### [Requirement]
As the answer, set down the lines below from the one containing "Given: Click the connect plus icon" through the one containing "Choose BIO101A from", exactly and inclusively, and no others.

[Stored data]
☆ ☆ ☆ ☆ ☆ ☆ ☆
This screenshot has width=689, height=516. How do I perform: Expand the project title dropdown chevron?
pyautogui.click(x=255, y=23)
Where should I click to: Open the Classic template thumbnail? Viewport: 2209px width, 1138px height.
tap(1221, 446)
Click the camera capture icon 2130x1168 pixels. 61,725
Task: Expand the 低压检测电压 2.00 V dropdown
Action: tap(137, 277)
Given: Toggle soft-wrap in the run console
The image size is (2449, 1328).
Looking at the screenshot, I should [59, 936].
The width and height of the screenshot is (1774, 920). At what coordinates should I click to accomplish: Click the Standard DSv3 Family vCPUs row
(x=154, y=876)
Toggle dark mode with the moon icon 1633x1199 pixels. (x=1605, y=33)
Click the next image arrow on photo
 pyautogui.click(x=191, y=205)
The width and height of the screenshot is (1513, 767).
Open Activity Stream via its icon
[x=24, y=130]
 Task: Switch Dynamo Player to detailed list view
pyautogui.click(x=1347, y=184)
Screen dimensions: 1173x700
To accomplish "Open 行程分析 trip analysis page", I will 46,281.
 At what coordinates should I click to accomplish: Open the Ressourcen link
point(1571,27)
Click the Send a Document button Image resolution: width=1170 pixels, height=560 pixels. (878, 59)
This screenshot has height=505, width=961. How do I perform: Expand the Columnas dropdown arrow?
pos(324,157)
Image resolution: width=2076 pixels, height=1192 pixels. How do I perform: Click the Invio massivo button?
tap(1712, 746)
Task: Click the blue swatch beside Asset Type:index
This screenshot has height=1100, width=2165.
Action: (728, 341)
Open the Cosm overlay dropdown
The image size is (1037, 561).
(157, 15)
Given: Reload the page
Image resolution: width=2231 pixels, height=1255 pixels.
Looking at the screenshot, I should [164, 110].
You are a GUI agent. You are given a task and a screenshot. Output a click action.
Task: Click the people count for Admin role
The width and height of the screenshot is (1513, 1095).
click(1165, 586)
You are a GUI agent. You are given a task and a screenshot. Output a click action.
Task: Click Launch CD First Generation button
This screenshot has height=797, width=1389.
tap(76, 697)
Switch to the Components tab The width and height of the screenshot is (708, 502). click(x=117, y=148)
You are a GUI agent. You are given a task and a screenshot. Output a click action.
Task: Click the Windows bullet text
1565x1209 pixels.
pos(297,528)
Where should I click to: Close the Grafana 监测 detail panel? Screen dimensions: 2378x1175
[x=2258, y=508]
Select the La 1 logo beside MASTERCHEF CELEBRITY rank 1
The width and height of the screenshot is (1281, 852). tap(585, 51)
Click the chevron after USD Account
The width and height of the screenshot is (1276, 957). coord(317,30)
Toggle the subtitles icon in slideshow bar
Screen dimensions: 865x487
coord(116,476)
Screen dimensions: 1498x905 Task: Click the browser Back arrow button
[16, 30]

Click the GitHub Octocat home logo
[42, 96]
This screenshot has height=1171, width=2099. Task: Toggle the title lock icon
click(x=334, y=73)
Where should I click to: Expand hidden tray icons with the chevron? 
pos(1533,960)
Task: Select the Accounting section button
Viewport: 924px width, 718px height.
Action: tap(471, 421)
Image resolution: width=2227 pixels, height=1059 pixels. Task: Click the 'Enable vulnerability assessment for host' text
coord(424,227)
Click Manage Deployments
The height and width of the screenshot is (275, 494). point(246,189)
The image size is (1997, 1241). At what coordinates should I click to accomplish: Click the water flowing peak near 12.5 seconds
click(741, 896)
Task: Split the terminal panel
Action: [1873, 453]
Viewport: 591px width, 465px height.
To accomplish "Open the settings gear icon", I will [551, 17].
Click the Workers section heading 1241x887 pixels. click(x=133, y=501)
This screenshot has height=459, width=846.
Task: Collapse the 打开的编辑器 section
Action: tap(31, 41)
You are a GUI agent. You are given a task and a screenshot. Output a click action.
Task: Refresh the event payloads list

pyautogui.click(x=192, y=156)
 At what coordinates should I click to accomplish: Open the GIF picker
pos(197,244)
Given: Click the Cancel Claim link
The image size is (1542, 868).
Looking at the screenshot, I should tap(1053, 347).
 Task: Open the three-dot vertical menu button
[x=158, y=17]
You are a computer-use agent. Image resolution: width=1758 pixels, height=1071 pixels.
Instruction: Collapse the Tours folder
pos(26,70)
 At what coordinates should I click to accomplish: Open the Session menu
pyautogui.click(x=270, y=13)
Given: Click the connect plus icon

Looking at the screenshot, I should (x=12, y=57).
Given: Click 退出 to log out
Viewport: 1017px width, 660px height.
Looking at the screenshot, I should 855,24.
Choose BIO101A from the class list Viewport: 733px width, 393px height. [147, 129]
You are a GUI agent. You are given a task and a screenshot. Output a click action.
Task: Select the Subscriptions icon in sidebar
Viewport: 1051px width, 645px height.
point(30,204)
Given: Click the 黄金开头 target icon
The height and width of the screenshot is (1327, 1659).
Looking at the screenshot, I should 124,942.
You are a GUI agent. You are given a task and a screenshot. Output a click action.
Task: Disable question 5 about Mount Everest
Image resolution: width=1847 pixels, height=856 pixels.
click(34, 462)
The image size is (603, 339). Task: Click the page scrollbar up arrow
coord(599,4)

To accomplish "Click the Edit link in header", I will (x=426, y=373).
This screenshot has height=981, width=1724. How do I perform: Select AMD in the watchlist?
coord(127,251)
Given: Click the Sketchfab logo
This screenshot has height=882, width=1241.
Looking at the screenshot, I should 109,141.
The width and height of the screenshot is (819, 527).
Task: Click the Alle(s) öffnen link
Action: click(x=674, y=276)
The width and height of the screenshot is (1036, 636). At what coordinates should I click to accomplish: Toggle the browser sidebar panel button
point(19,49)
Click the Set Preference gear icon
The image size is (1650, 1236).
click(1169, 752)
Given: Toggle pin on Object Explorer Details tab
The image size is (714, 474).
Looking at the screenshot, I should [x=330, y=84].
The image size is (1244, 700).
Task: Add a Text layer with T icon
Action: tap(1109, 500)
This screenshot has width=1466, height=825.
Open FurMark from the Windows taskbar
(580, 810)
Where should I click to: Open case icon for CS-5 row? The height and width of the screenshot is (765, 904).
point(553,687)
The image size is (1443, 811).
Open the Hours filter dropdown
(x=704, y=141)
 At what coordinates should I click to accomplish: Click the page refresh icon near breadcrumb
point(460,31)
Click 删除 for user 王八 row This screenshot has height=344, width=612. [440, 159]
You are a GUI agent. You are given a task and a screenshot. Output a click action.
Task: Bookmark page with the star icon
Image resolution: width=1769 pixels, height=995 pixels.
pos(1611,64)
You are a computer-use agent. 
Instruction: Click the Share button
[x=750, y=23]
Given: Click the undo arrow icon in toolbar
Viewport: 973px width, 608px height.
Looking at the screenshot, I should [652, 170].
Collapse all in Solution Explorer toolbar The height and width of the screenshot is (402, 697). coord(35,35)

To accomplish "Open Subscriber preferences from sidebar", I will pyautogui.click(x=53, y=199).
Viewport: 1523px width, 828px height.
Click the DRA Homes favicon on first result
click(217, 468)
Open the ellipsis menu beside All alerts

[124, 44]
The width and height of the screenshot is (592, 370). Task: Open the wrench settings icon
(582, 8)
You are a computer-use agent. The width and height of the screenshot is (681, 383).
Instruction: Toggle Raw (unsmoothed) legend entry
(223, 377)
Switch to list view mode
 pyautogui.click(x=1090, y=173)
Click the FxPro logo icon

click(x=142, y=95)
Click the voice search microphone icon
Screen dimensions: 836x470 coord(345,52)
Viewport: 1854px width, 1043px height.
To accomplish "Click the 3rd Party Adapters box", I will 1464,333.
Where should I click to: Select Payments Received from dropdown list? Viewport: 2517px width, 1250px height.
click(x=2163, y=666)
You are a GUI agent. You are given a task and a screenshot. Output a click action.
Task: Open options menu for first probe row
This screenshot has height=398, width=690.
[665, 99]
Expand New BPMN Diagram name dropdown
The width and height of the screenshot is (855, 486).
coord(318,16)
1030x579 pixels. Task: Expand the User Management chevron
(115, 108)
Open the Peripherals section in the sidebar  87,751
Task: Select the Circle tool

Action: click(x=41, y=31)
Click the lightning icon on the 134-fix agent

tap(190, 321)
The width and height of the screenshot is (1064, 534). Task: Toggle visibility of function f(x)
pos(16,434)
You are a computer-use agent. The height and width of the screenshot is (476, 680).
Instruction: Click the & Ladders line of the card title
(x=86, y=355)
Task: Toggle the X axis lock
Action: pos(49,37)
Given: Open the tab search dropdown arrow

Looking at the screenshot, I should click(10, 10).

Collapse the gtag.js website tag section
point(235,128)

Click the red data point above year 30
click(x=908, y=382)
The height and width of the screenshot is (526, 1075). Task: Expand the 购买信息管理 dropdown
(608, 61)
☆ ☆ ☆ ☆ ☆ ☆ ☆
### [Worked solution]
Given: Click the connect plus icon

Looking at the screenshot, I should (x=12, y=57).
Given: Click 退出 to log out
Viewport: 1017px width, 660px height.
Looking at the screenshot, I should 855,24.
Choose BIO101A from the class list Viewport: 733px width, 393px height. [147, 129]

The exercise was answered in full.